Книги

Поколение постпамяти: Письмо и визуальная культура после Холокоста

22
18
20
22
24
26
28
30

9.5. Фестиваль Исаака Башевиса Зингера, Варшава. С разрешения фотографа Барбары Киршенблат-Гимблет

В последние годы, однако, эти архивные изображения польских евреев начинают жить новой материальной жизнью на улицах современной Варшавы, где они становятся частью городского пространства (ил. 9.5). Их регулярно использует сама Голда Тенцер для оформления сцены во время ежегодно проходящего в Варшаве фестиваля Исаака Башевиса Зингера, который организует возглавляемый ею Идишский театр. Часть изображений и после закрытия фестиваля остается – словно неразобранная декорация, призрачное напоминание об уничтоженных жизнях – на тех самых городских пространствах, откуда многие из запечатленных на этих снимках исчезли – были изгнаны или убиты. Эти фотографии становятся частью импровизированных мемориалов и мест поклонения на Еврейском кладбище Варшавы, приобретая там иную глубину, объем и социальную функцию, нежели способна обеспечить книга или инсталляция на выставке.

9.6. Сьюзен Майселас, пример инсталляции на выставке «Курдистан: в тени истории». С разрешения Сьюзен Майселас

Экспозиция «Курдистан» участвовала во множестве выставок, и Майселас специально искала способы подчеркнуть материальную и социальную функцию собранных ею изображений и предметов, сделать осязаемым «ощущение времени, работающего в выжившем», чередуя теплые страницы альбома с холодными, демонстрируя острые грани, царапины и разбитые стеклянные тарелки (ил. 96)21. «Я подчеркиваю фотографию как предмет, артефакт, однажды снятый, а сейчас стареющий и меняющий цвет»22, – пишет она.

Демонстрируя оригинальные, иногда потрепанные и обгоревшие фотографии и предметы в стеклянных витринах и на стенах, экспозиция «Курдистан» возвращает это ощущение материальности. Изображения людей, держащих в руках или носящих на себе собственные фотографии или фото членов своей семьи, включая снимки их рук, подчеркивают тактильность собранных предметов и словно бы вытягивают из посетителя тактильные желания. Такая демонстрация помогает изображениям выйти за собственные рамки, став свидетельством о социальной реальности. В качестве предметов-свидетелей они становятся документами повседневной жизни, информируя об актах воплощенного обмена опытом в сообществе, в котором играли важную материальную роль. Они могут намекать на особенности семейной или общинной жизни и свидетельствовать о культурном взаимодействии, которому они сами обязаны появлением на свет и сохранением, – о встречах с колонизаторами, миссионерами, журналистами и антропологами, а также с архивистами и собирателями вроде Майселас.
# # # #
- **Задание 1**
Выведите без изменений фрагмент текста о фотографиях как свидетельствах памяти: начните со слов «В последние годы, однако, эти» и остановитесь после слов «инсталляция на выставке.».
- **Задание 2**
Изложите суть текста о фотографиях как свидетельствах памяти в двух предложениях.
- **Задание 3**
Согласно тексту о фотографиях как свидетельствах памяти, какой театр, возглавляемый Голдой Тенцер, организует фестиваль Исаака Башевиса Зингера в Варшаве?
Приведенные далее строки взяты из другого источника.

- **Исходные данные**
# # # #
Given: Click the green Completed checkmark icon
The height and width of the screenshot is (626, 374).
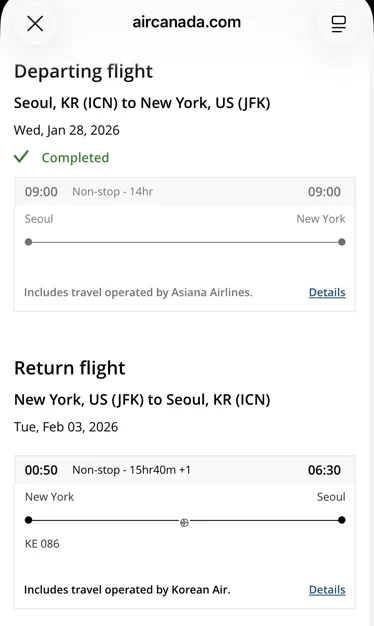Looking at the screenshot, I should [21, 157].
# # # #
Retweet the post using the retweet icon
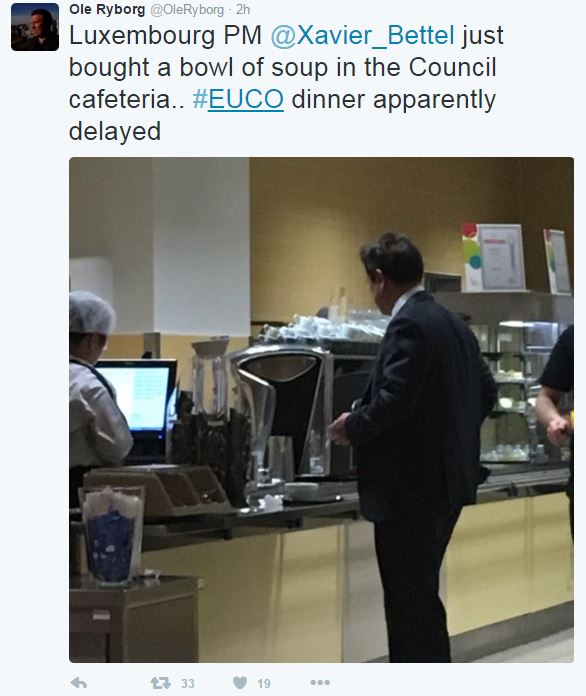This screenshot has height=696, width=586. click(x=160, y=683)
# # # #
- **Полный ответ 1**
В последние годы, однако, эти архивные изображения польских евреев начинают жить новой материальной жизнью на улицах современной Варшавы, где они становятся частью городского пространства (ил. 9.5). Их регулярно использует сама Голда Тенцер для оформления сцены во время ежегодно проходящего в Варшаве фестиваля Исаака Башевиса Зингера, который организует возглавляемый ею Идишский театр. Часть изображений и после закрытия фестиваля остается – словно неразобранная декорация, призрачное напоминание об уничтоженных жизнях – на тех самых городских пространствах, откуда многие из запечатленных на этих снимках исчезли – были изгнаны или убиты. Эти фотографии становятся частью импровизированных мемориалов и мест поклонения на Еврейском кладбище Варшавы, приобретая там иную глубину, объем и социальную функцию, нежели способна обеспечить книга или инсталляция на выставке.

- **Полный ответ 2**
Архивные снимки польских евреев, которые Голда Тенцер использует для оформления сцены на фестивале Исаака Башевиса Зингера в Варшаве, становятся частью городского пространства и импровизированных мемориалов на Еврейском кладбище. Экспозиция Сьюзен Майселас «Курдистан» показывает оригинальные, иногда потрепанные и обгоревшие фотографии и предметы, подчеркивая их материальность и превращая их в свидетельства социальной реальности.

- **Полный ответ 3**
Идишский театр.